Können Sie dafür mal ein konkretes Beispiel für diejenigen nennen, die mit Ihrer Arbeit in Bremen nicht so vertraut sind?

Ja, die Alternative ist Quartier oder Bürgerhaus anstatt grüner Wiese. Wir haben es bei uns so formuliert, dass wir sagen: Keine Altenpflege, wo nicht auch ein Kindergarten, ein Kulturangebot oder ein Stadtteiltreff ist. Das, was wir massenhaft erleben, sind kaum unterscheidbare Ansätze von Großinstitutionen. Ob da nun ein Privatlabel dran oder die Wohlfahrt der Pächter ist, der dann dem Privatinvestor das Ding noch vergoldet: Wir haben es bisher in der Fläche vermisst, mit einem gewissen Stolz und Würde das Gegenmodell zu propagieren. Will sagen: Man kann ja nicht nur staatliches Handeln kritisieren, wir sind auch in der Pflicht, mit Positivbeispielen dagegen zu halten. Und da ist noch Luft nach oben.

Nun haben wir das ein wenig aus der Perspektive der Klient*innen gesehen. Wie sieht es denn auf der Seite der Angestellten aus, die in der Betreuung arbeiten.  Sorgt Gemeinnützigkeit per se für gute Arbeitsbedingungen?

Wenn ich sehe, wie wir unter dem Druck gerade in den Nullerjahren von Pflegekassen und Politik am Lohndumping mitgemacht haben, da bin ich heute froh, dass sich hier aktuell viel bewegt. Wohlfahrt und Gemeinnützigkeit muss Tariftreue und teilhabeorientierte Konzepte auch für die Pflege haben. Das sind die Bruchlinien zu Renditemarkt.
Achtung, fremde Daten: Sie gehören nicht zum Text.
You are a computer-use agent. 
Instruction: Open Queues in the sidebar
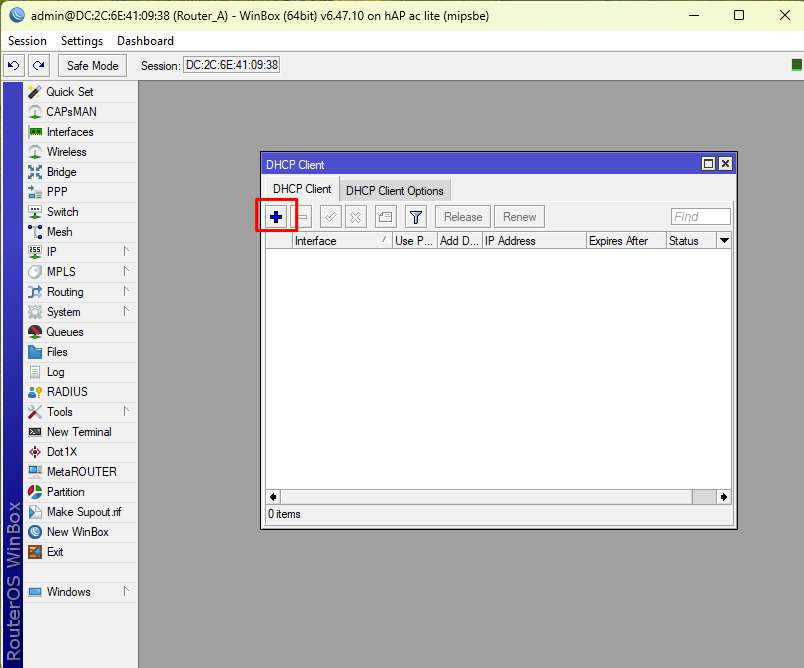coord(65,332)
Und da hilft nicht nur jammern, sondern auch tun. Glaubwürdig tun.

Sie scheinen ja immer noch ziemlich viel Feuer zu haben. Wie planen Sie denn jetzt ihre Rentenzeit zu verbringen?

Nicht die Fortsetzung des bisherigen mit anderem Etikett, sondern ich bin noch auf der Suche. Ich stolpere jetzt nicht von einem Ehrenamt ins Nächste. Ich habe ein Lieblingsprojekt, bei dem ich noch weiter mitmachen kann. Das ist der Ellener Hof in Bremen. Das ist eine große, sozialökologische Siedlung, die nicht für harte Ökonomie steht, sondern für eine Vielfalt von Nutzung statt für Monokulturen. Jung und Alt in einer starken Zivilgesellschaft und das Ganze übrigens im Holzbau. Das zeigt, auch Ökologie und Soziales können sich  vertragen, wenn sie nicht  einer gnadenlosen Maximierung unterworfen  sind. Das Spektrum geht übrigens vom Hindutempel bis zum Studierendenwohnheim und dazwischen noch ein paar Alte (lacht). So möchte ich vielleicht auch mal selber alt werden.